Oh. by the way, test.ts is pretty much the same as your source.

const prop1 = 'p1';
const prop2 = 'p2';

const RenderTest = {
  [prop1]: '1',
  [prop2]: '2',
};

But I'm sure there's a much better way to do it and I know it's much more complex. This is more of tweaking. And this will not add a link to the original variable, so some more work is needed.

9oelM avatar Jan 09 '19 17:01 9oelM

@9oelM Nice research! I'm wondering if we can find something more reliable than just checking the first child to see if it is a computed property name.

aciccarello avatar Jan 10 '19 02:01 aciccarello

Just gave @9oelM's code a try and it works quite nicely :) Had to add an additional null check for firstChild to avoid crashing in some other cases:

    if (!name) {
        if (node.localSymbol) {
            name = node.localSymbol.name;
        } else if (node.symbol) {
            const valueDeclaration = node.symbol.valueDeclaration;
            const firstChild = valueDeclaration ? valueDeclaration.getChildAt(0, valueDeclaration.getSourceFile()) : null;
            if(firstChild && firstChild.kind === ts.SyntaxKind.ComputedPropertyName){
                // insert raw name for property name
                name = firstChild.getText(firstChild.getSourceFile());
            }
            else{
                name = node.symbol.name;
            }
        } else {
            return;
        }
    }

It also works nicely for computed properties from enum s which was my actual use case :)

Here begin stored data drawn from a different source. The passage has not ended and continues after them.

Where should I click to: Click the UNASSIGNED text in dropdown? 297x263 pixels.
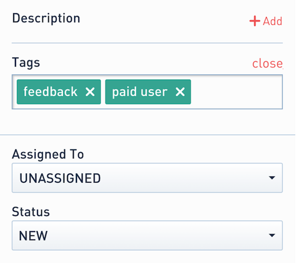point(60,178)
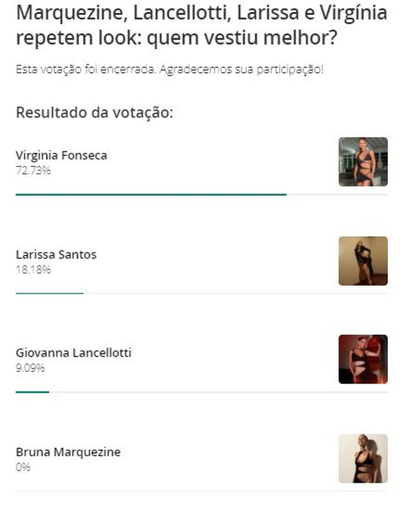The image size is (411, 509).
Task: Click Bruna Marquezine's photo thumbnail
Action: [363, 458]
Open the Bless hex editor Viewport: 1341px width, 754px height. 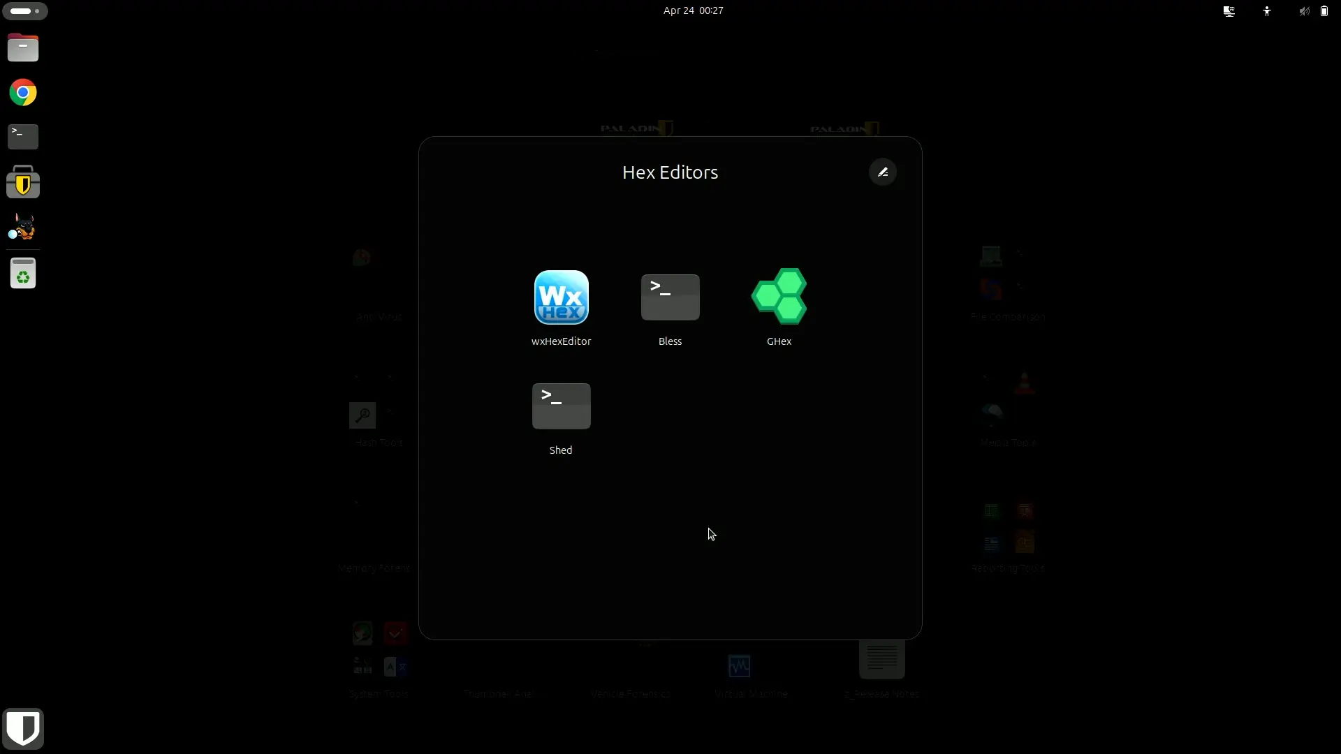670,307
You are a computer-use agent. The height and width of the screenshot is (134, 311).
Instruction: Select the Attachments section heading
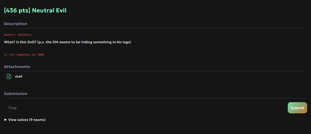click(x=17, y=67)
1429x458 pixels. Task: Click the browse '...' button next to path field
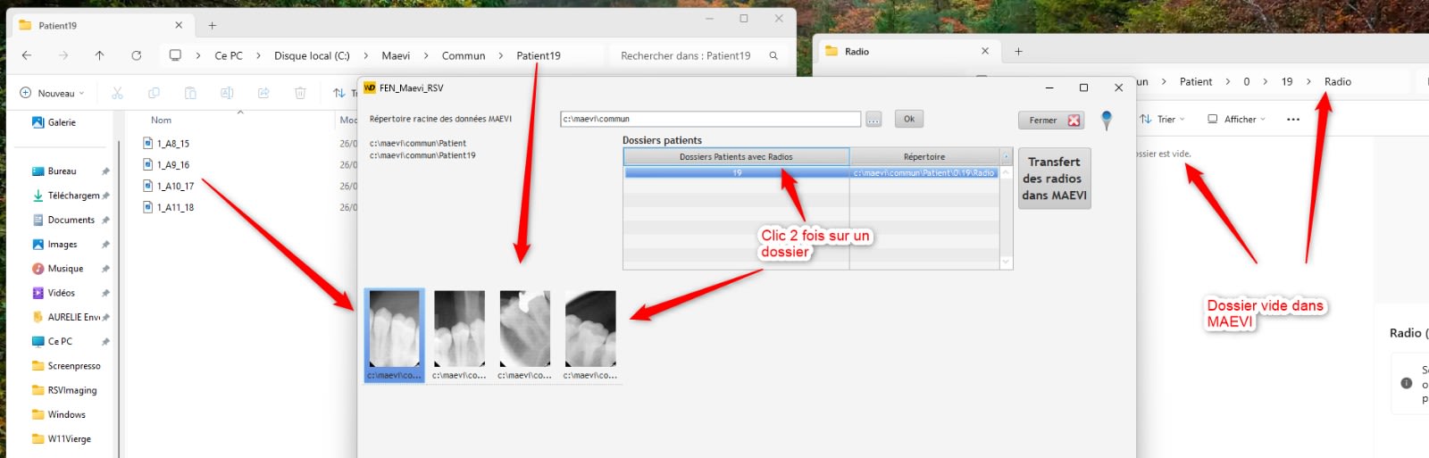pyautogui.click(x=873, y=120)
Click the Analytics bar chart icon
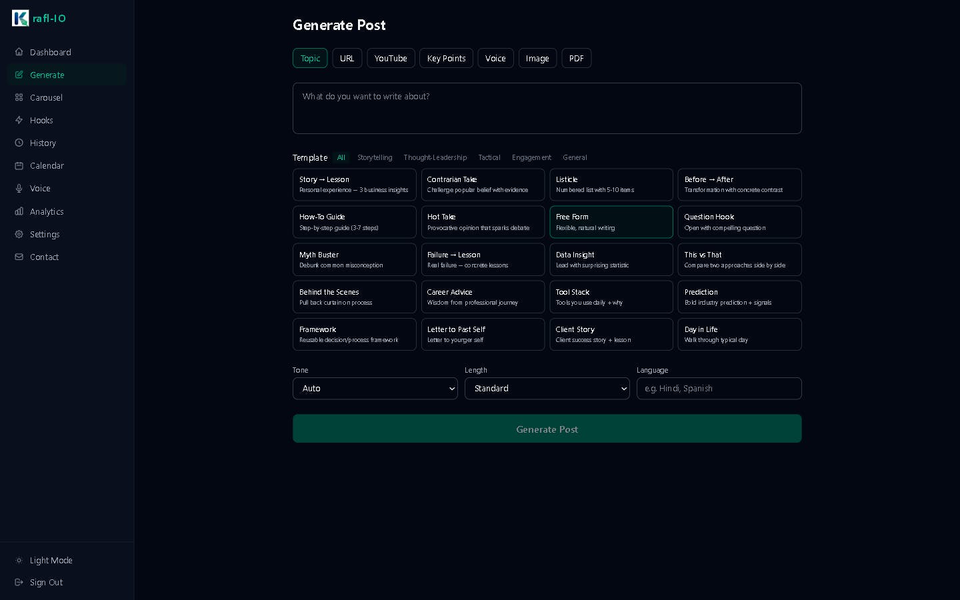960x600 pixels. (19, 211)
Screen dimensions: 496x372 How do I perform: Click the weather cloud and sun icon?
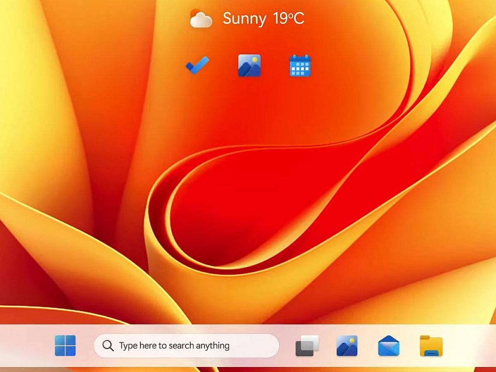pyautogui.click(x=201, y=19)
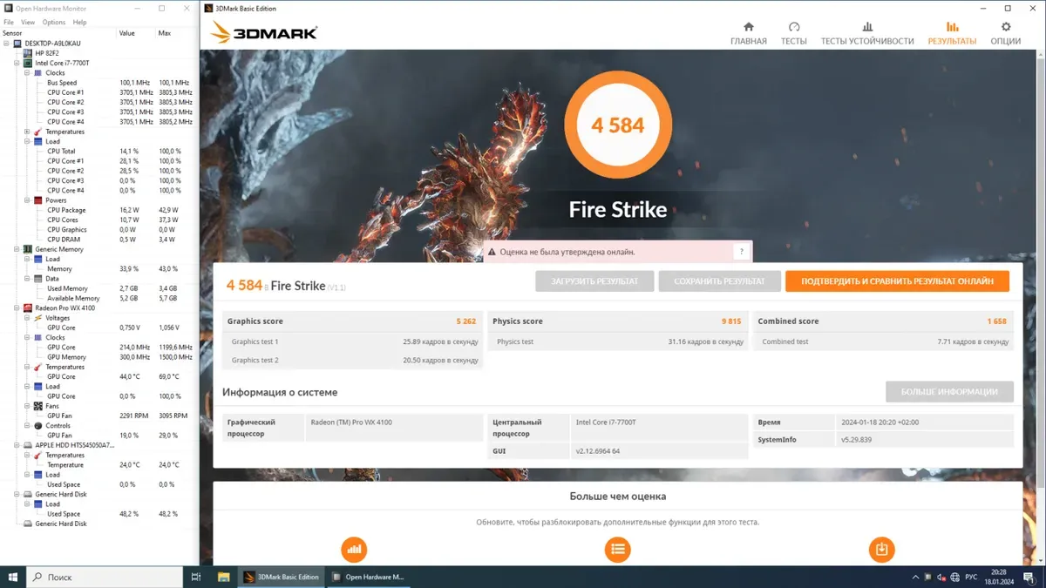Screen dimensions: 1046x588
Task: Click the СОХРАНИТЬ РЕЗУЛЬТАТ button
Action: tap(719, 281)
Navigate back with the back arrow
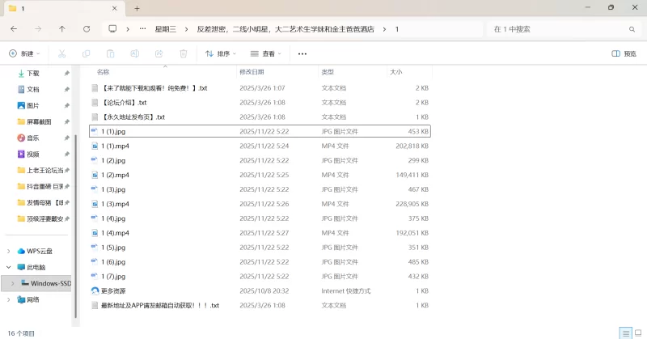 (14, 29)
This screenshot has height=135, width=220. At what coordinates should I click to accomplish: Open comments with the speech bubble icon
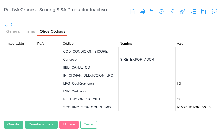coord(214,11)
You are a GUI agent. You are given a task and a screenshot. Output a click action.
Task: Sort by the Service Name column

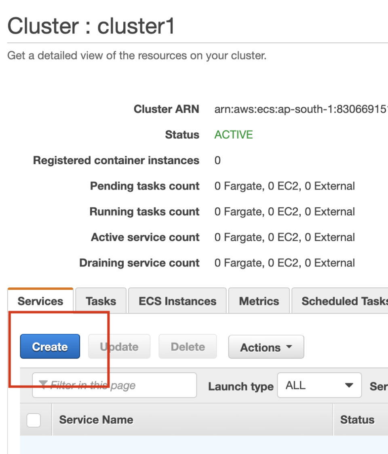[96, 420]
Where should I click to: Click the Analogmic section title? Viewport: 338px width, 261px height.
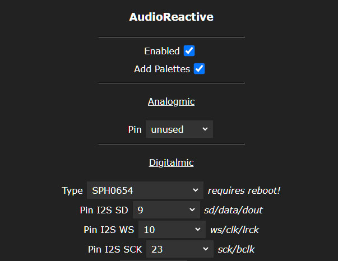click(171, 101)
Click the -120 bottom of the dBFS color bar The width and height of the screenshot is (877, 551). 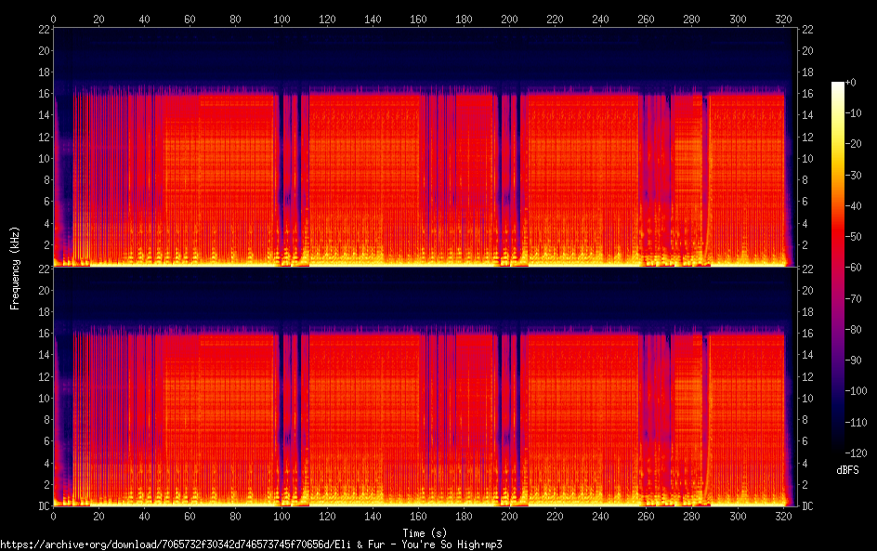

Now the only thing missing is to link the computed properties as mocked here:

image

Does anyone have an idea how to achieve that? Are links in property names even supported yet?

protyposis avatar Jan 16 '19 08:01 protyposis

I assume the url of the DeclarationReflection in src/lib/converter/factories/declaration.ts needs to be set to the declaration used in the computed property. The URL can then be rendered as a link instead of text by updating member.declaration.hbs. What I could not figure out is where the url actually needs to be set (setting a dummy value in declaration.ts works as described).

protyposis avatar Jan 16 '19 09:01 protyposis

@9oelM Thanks for your solution. In my case 0 was not the ComputedProperty because I have comments. So I improved a bit your solution to check where is the ComputedProperty in the childrens.

if (!name) {
        if (node.localSymbol) {
            name = node.localSymbol.name;
        } else if (node.symbol) {
            const valueDeclaration = node.symbol.valueDeclaration;
            const computedChild = valueDeclaration &&
                valueDeclaration.getChildren().find(child => child.kind === ts.SyntaxKind.ComputedPropertyName);
            if (computedChild) {
                name = computedChild.getText(computedChild.getSourceFile());
            } else {
                name = node.symbol.name;
            }
        } else {
            return;
        }
    }

Hope someone finds the way to make the links to the properties.

ivangonzalezsp avatar Jan 22 '19 11:01 ivangonzalezsp

I will have a closer look later as I am not really available as of now. Sorry about that :(

9oelM avatar Jan 24 '19 03:01 9oelM

#1039 has improved our support for computed property names, but not fully solved the issue.

To properly handle this, we would need to add a new property to declaration reflections that describes a computed name, and change the current name property to be a getter that either returns a plain string name or constructs the name from the computed name.